Evaluation of the effects of ewe prolificacy potential and stocking rate on herbage production,utilization, quality and sward morphology in a temperate grazing system

This study investigated the effect of ewe prolificacy potential (PP; predicted number of lambs born ewe^?1 year^?1), stocking rate (SR; ewes/ha) and their interaction on herbage dry matter (DM) production, utilization, quality and sward morphology within a temperate grass‐based lamb production system. The study had a 2 × 3 factorial design, consisting of two ewe PP as dictated by sire breed (180 medium prolificacy potential (MP—Suffolk crossbred) and 180 high prolificacy potential ewes (HP—Belclare crossbred)) and three SR: low (LSR; 10 ewes/ha), medium (MSR; 12 ewes/ha) and high (HSR: 14 ewes/ha). Each treatment was managed in a rotational grazing system, with LSR, MSR and HSR treatments grazing to target post‐grazing sward heights (PGSH) of 4.55, 4.15 and 3.75 cm respectively. Herbage DM production (above target PGSH) and utilization were highest at the HSR, intermediate at the MSR and lowest at the LSR (p < .001). Ewe PP had no effect on herbage DM production, utilization, quality or sward morphology (p > .05).
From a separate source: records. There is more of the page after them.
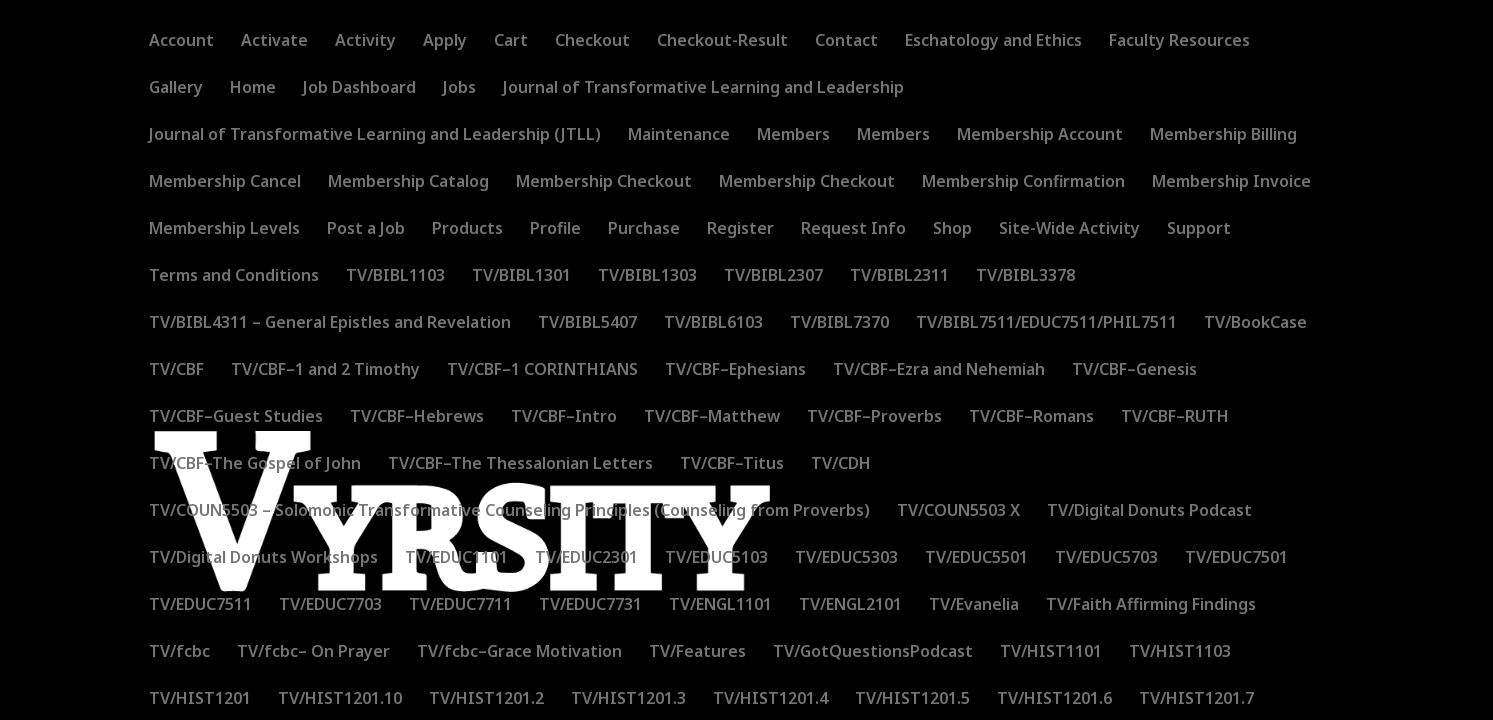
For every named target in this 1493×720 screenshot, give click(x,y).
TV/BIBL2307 (773, 277)
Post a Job (366, 230)
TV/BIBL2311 (899, 277)
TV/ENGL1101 (720, 606)
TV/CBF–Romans (1031, 418)
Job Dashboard (359, 89)
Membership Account (1040, 136)
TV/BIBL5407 (587, 324)
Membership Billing (1223, 136)
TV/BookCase (1255, 324)
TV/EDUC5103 (716, 559)
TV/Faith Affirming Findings (1151, 606)
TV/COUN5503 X (958, 512)
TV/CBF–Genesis (1134, 371)
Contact (846, 42)
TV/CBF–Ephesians (735, 371)
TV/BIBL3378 (1025, 277)
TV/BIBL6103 (713, 324)
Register (740, 230)
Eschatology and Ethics (993, 42)
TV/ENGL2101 (850, 606)
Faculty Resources (1179, 42)
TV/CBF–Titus (732, 465)
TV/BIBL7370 (839, 324)
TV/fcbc (179, 653)
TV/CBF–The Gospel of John (255, 465)
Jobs (459, 89)
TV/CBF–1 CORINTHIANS (542, 371)
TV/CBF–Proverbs (874, 418)
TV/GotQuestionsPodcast (873, 653)
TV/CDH (841, 465)
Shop (952, 230)
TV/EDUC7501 (1236, 559)
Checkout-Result (722, 42)
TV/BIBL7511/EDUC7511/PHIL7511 (1046, 324)
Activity (365, 42)
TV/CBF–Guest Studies (236, 418)
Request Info (853, 230)
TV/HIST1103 (1180, 653)
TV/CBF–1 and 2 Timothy (325, 371)
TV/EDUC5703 (1106, 559)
The proportion of leaf in the sward (above target PGSH) was 4% greater in MSR and HSR compared with LSR (p < .05). In conclusion, findings demonstrate the potential to support increased ewe PP through the selection of ewe genotypes of a genetically higher PP and lower mature live weight and increased SR within a temperate grass‐based lamb production system.